3. Qué es la sociedad

a) Derechos y deberes mutuos entre el hombre y la Sociedad

   Pero Dios, al mismo tiempo, ha ordenado también al hombre para la sociedad civil, exigida ya por su propia naturaleza. En el plan del Creador la sociedad es un medio natural, del que el hombre puede y debe servirse para obtener su fin, por ser la sociedad humana para el hombre y no al contrario. Lo cual no hay que entenderlo en el sentido del liberalismo individualista, que subordina la sociedad al uso egoísta del individuo: sino sólo en el sentido de que, mediante la unión orgánica con la sociedad, se haga posible a todos, por la mutua colaboración, la realización de la verdadera felicidad terrena- además en el sentido de que en la sociedad hallan su desenvolvimiento todas las cualidades individuales y sociales insertas en la naturaleza humana, las cuales, superando el interés inmediato del momento, reflejan en la sociedad la perfección divina; lo cual no puede verificarse en el hombre aislado. Pero aun esta finalidad dice, en último análisis, relación al hombre: para que reconociendo éste el reflejo de la perfección divina, lo convierta en alabanza y adoración del Creador. Ninguna sociedad humana, cualquiera que sea, sino sólo el hombre, la persona humana, está dotado de razón y de voluntad moralmente libre.

   Por lo tanto, así como el hombre no puede eximirse de los deberes para con la sociedad civil, impuestos por Dios, y así como los representantes de la autoridad tienen el derecho de obligarle a su cumplimiento cuando lo rehuse ilegítimamente, así también la sociedad no puede privar al hombre de los derechos personales que le han sido concedidos por el Creador, -antes hemos aludido a los más importantes- ni hacer por principio imposible su uso. Es, pues, conforme a la razón, y ella lo quiere también así, que en último término todas las cosas de la tierra sean ordenadas a la persona humana, para que por su medio hallen el camino hacia el Creador. Y al hombre, a la persona humana, se aplica lo que el Apóstol de las Gentes escribe a los Corintios sobre el plan divino de la salvación cristiana: "Todo es vuestro, vosotros sois de Cristo, Cristo es de Dios". Mientras que el comunismo empobrece la persona humana, invirtiendo los términos de la relación del hombre y de la sociedad, la razón y la revelación la elevan a tan sublime altura!

LO QUE SE PIDE -
Retoma el texto sobre los deberes mutuos entre el hombre y la sociedad y sigue escribiéndolo a partir de su última oración.

MATERIAL ENTREGADO -
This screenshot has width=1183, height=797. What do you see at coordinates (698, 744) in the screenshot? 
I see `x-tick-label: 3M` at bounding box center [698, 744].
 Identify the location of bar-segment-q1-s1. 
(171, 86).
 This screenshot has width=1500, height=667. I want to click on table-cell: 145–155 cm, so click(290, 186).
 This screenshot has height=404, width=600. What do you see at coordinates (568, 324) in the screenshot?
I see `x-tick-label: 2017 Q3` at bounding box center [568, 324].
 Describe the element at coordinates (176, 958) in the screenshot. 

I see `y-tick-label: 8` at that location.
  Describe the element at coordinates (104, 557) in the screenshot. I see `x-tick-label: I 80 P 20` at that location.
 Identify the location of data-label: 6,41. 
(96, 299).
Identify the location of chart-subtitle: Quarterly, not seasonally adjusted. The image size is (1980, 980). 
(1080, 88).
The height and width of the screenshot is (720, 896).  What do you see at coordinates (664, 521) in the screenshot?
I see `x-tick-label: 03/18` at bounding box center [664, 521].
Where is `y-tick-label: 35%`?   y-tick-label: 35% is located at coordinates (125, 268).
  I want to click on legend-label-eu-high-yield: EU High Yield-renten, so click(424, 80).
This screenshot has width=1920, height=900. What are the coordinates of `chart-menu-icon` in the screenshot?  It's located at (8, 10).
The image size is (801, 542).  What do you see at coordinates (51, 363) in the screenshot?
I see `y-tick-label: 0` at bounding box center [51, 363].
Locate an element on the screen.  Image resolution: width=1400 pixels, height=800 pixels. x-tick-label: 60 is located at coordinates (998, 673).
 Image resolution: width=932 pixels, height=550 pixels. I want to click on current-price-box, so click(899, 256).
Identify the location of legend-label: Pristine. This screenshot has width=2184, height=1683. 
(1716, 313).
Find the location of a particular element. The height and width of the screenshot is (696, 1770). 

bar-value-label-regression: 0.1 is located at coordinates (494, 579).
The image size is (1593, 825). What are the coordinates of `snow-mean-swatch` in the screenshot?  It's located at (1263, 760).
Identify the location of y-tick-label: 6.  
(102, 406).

LA RESPUESTA -
b) El orden económico-social

   Por lo que hace al orden económico-social, sus principios directivos fueron expuestos en la Encíclica social de León XIII sobre la cuestión del trabajo, y adaptados a las exigencias de los tiempos presentes en Nuestra Encíclica sobre la restauración del orden social. Además, insistiendo de nuevo sobre la doctrina secular de la Iglesia acerca del carácter individual y social de la propiedad privada, hemos precisado el derecho y la dignidad del trabajo, las relaciones de apoyo mutuo y de ayuda que deben existir entre los poseedores del capital y los trabajadores, el salario debido en estricta justicia al obrero para sí y para su familia.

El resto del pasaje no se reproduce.